━━━ Given information
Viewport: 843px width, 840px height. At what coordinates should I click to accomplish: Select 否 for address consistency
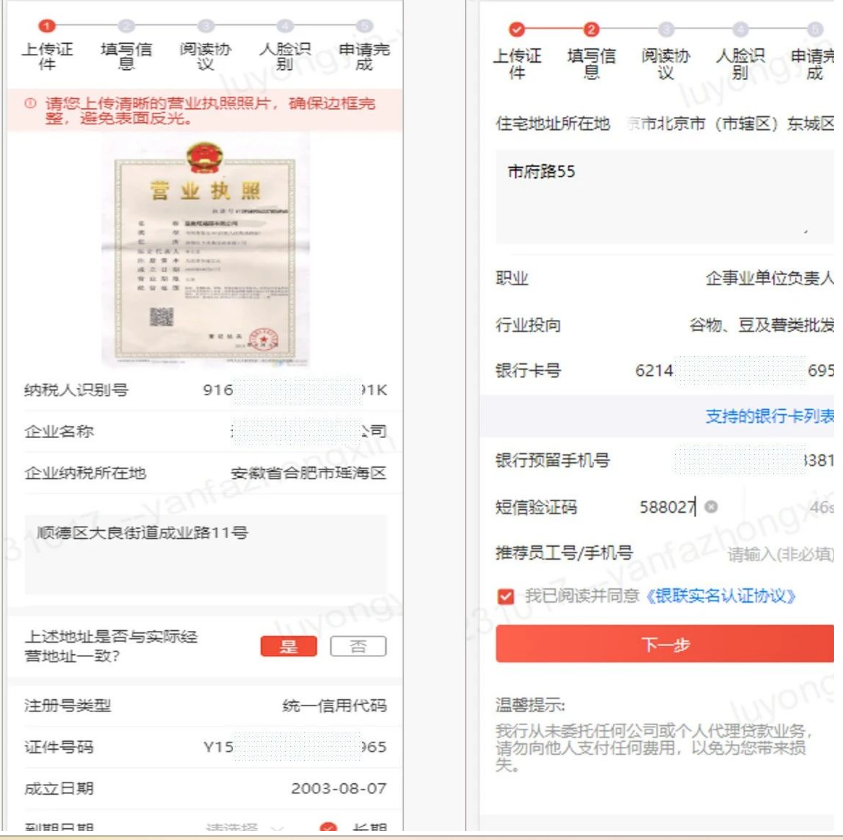358,646
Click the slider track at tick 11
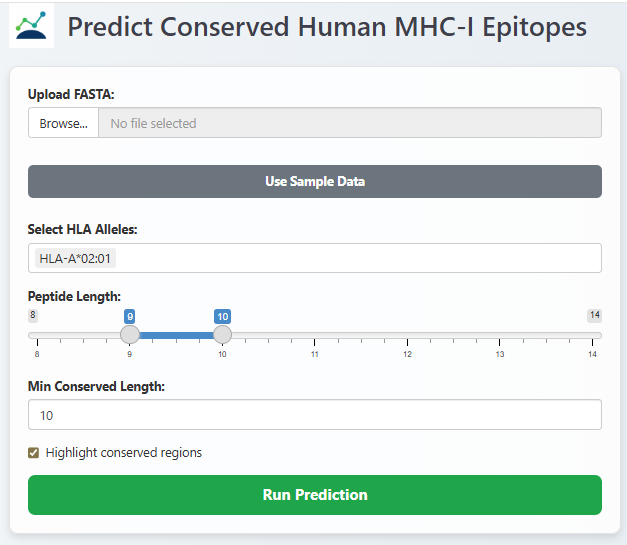 pyautogui.click(x=314, y=335)
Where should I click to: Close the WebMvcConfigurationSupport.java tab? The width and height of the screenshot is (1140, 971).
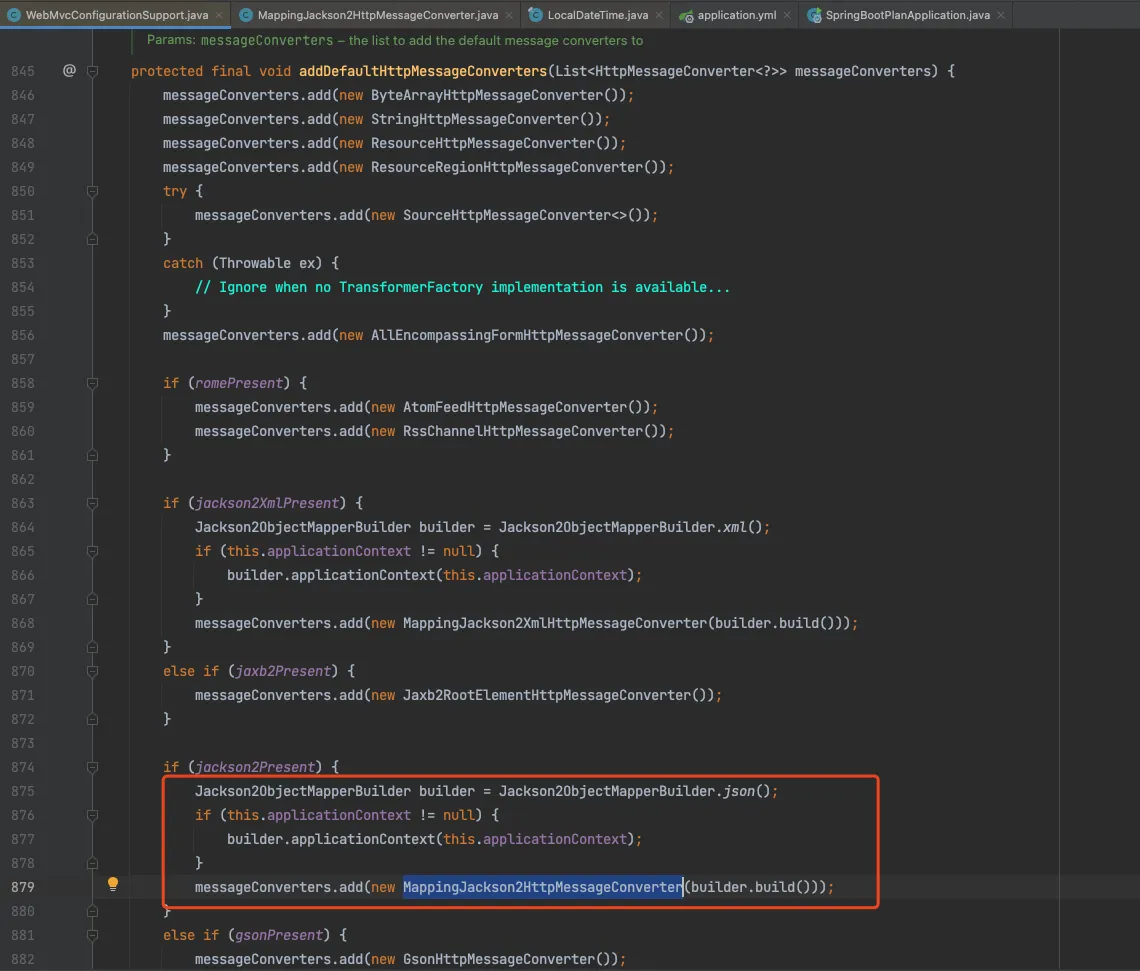coord(218,16)
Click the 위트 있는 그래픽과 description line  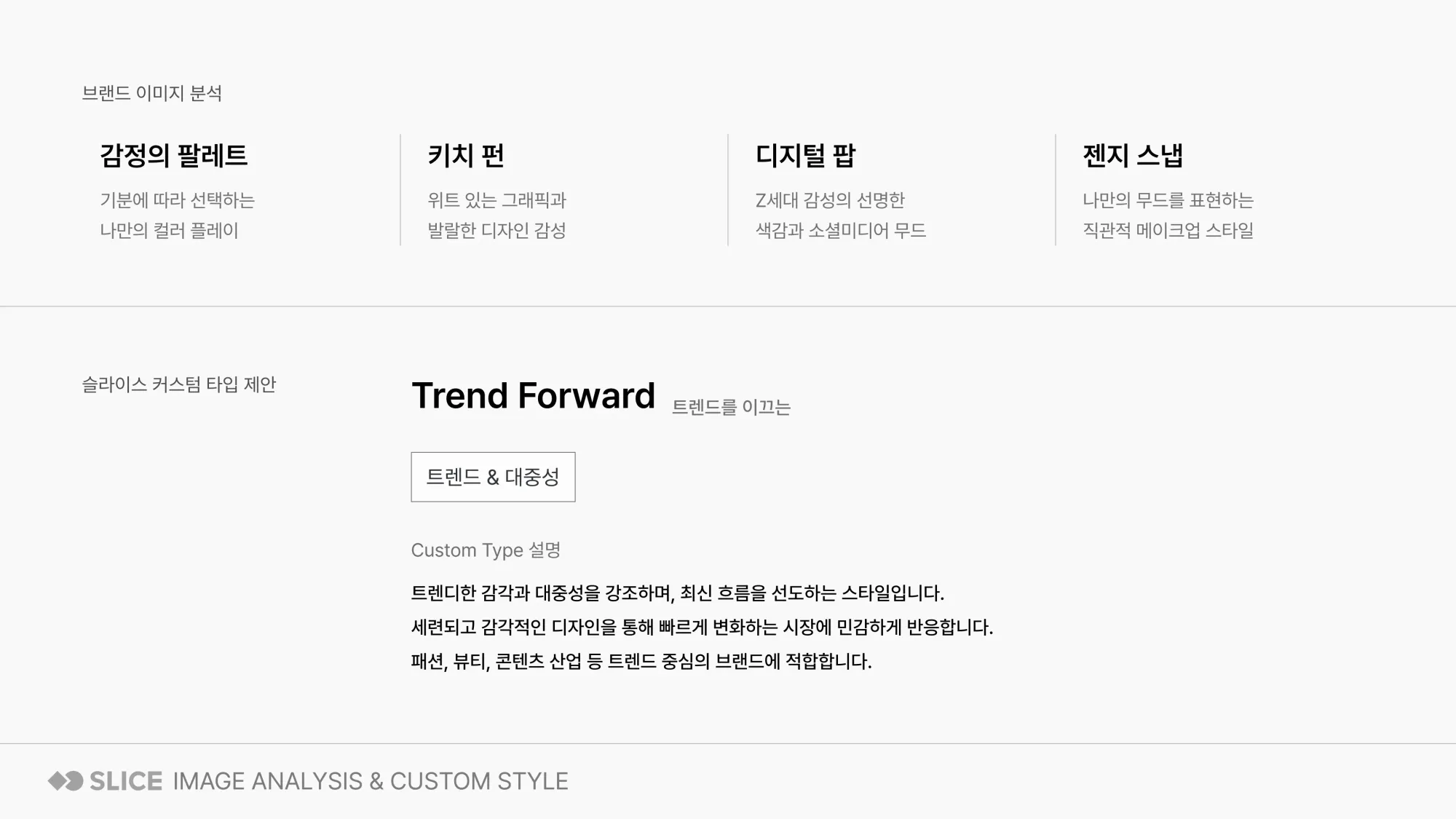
━━━━━━
◆ About this exercise ◆
Output exactly, and with no pictures, the lines from the line that holds "Where should I" through the last line of the listing above.

◆ Response to this exercise ◆
Where should I click to: Close the WebMvcConfigurationSupport.java tab? The width and height of the screenshot is (1140, 971).
coord(218,16)
Click the 위트 있는 그래픽과 description line  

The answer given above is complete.